Network-based Approaches to Prediction of Disease Genes
The recent surge of high-throughput experimental data, such as gene expression microarrays, offers a profound opportunity to gain a more detailed understanding of the genes involved in the progression of disease. While initial analyses of these data used statistical techniques to identify genes capable of distinguishing disease tissue from normal (biomarkers), researchers are now turning to the analysis of gene interaction networks to address this problem.
Gene interaction networks may be developed from several sources including manual curation, high-throughput experiments (such as yeast 2-hybrid), literature mining and reverse engineering algorithms. They can include many different types of interactions as well (complexes, regulatory, signaling, etc). Integrating and analyzing all of this information to discover genes relevant to disease requires network-based algorithms. Thus far, such algorithms fall into three general (though not necessarily mutually exclusive) categories. The first predicts protein complexes, rather than individual genes, associated with the disease phenotype. The second identifies key regulators (transcriptional, signaling, or other), which control a large set of genes differentially expressed in the disease state. The third, the focus here, relies on the fact that interaction networks are themselves dynamic and may change from a normal to disease state. Thus, if one identifies interactions that have actually changed between phenotypes, one might then work backwards to identify genes that could prove promising for further investigation.
We will detail two examples of the third category, both of which incidentally use an information-theoretic approach. The first defines a concept called synergy, which measures the cooperative effect of two variables on the state of a third. The two variables in this case are genes (G1 and G2), and the third is a binary state variable representing disease or normal (D). Formulaically, this can be represented as the difference between I(G1,G2;D) (the cooperative effect) and the sum I(G1;D) + I(G2;D) (the individual effects), where I is mutual information. Biologically, synergistic interactions imply that the combined state of the two genes affects disease, while individually the genes have a far lesser or no effect. This algorithm computes this quantity across all gene pairs represented on the input microarray data, and a “synergy network” is generated from the highest scoring interactions. When applied to publicly available prostate cancer data, this approach showed the RBP1I gene participating in a large number of synergistic interactions. This finding along with others indicated that the progression of prostate cancer is linked with oxidative stress and inhibition of the apoptosis pathway, consistent with previous hypotheses.
The second algorithm, Interactome Dysregulation Enrichment Analysis (IDEA), computes the mutual information between two genes across a large, diverse dataset, including or excluding one particular disease phenotype (P). Formulaically, this test is represented as the difference (DI) between Iall(G1;G2) and Iall-P(G1;G2), where Iall includes all sample points, and Iall-P excludes the phenotype P. Biologically, a positive or negative DI implies that these two genes have gained or lost an interaction in the phenotype P respectively (e.g., an oncogene “loses” its ability to be regulated in cancer). The genes participating in a statistically significant number of these interactions are then selected. When applied to data from three primary B cell lymphomas, IDEA correctly predicted the known oncogenes reported in the literature (e.g., MYC in Burkitt’s Lymphoma), as well as effector genes not identified by differential expression analysis.
These network-based approaches, along with others, have shown promise in more accurately delineating the mechanisms of disease progression. Like any new class of methods, however, there are drawbacks. First and foremost, there is no “gold standard” of gene interactions that can be used, although the knowledge base is growing rapidly. They often require large training sets or sample diversity to be effective, which may not always be available. Lastly, computational complexity may limit their applicability.

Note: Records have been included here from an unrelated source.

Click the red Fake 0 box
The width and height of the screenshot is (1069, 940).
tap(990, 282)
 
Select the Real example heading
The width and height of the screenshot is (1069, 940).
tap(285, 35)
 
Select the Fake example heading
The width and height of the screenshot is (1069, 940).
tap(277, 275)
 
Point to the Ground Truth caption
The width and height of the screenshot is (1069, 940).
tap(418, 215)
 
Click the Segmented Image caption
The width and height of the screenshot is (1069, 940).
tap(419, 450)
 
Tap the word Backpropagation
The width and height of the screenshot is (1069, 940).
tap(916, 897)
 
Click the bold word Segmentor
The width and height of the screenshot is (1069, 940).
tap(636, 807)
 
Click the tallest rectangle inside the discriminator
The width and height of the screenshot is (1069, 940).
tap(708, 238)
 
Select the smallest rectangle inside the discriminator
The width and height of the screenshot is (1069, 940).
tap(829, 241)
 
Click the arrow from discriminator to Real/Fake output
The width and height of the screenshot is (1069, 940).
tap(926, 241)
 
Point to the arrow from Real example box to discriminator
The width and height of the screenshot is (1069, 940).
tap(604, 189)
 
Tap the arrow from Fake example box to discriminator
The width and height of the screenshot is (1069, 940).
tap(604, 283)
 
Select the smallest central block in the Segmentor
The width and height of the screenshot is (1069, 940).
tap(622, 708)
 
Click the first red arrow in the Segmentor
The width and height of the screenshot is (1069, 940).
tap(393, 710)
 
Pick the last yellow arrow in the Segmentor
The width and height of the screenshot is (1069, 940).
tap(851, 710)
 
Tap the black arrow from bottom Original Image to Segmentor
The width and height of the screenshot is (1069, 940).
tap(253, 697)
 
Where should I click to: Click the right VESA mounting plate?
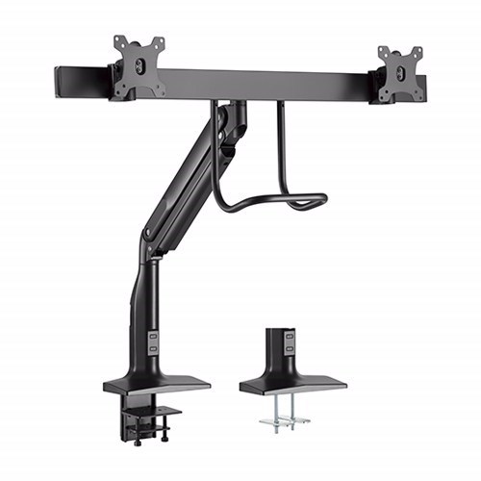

Nevertheless, the application of networks and these algorithms to the identification of disease-causing genes remains an exciting new area of computational biology. Expect to see several new network-based approaches emerge as the body of high-throughput and interaction-based data continues to grow.
1. Watkinson, J., X. Wang, et al. (2008). BMC Syst Biol 2: 10.
2. Mani, K. M., C. Lefebvre, et al. (2008). Mol Syst Biol 4: 169. n
Kartik Mani received his PhD in Biomedical informatics at Columbia University, working in the Multi-Scale Analysis of Genomic and Cellular Networks (MAGNet) Center under the direction of Dr. Andrea Califano. His research focused on the application of interaction networks to gene-disease association, and culminated in the development of the IDEA algorithm described above. He is currently pursuing his MD at the Albert Einstein College of Medicine in Bronx, NY.